Seriously, I don’t think I have a single positive thing to say about the last 10 years except that smoking weed has gotten better. Maybe it’s part of our fearless government’s plan: to allow us to consume more cannabis based on how fucked up and crazy shit gets. They’re like, Okay … today we’re announcing that aliens are real, that all humans were crossbred between extraterrestrials and apes, and your whole existence is a random space experiment. Wanna legalize edibles in Kansas?

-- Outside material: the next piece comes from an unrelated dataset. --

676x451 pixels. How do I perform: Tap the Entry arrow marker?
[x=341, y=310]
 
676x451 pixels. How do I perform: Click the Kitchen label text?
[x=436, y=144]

It still feels surreal to walk into a store, look at a menu, and pick out a preferred strain. After buying weed the old way, I feel spoiled, like a boomer trying to explain the old days to their kids. We didn’t have a dispensary! We’d go to the Chili’s parking lot and wait for a guy named Fat Kyle; he’d text us he was 20 minutes away, and then 20 minutes later he’d text us again and say he was 30 minutes away. And we didn’t complain!No matter how crazy the rest of the world gets, the cannabis community can find solace in all the wins in recent years, as well as the ones to come. No matter what happens next November, you’re legally allowed to put weed in a bong and smoke it. Even if the aliens enslave the human race, we can still pass them a joint. I bet they’d say, These monkeys aren’t good for anything but war and greed. Total failed experiment. Their weed, though? Real good shit.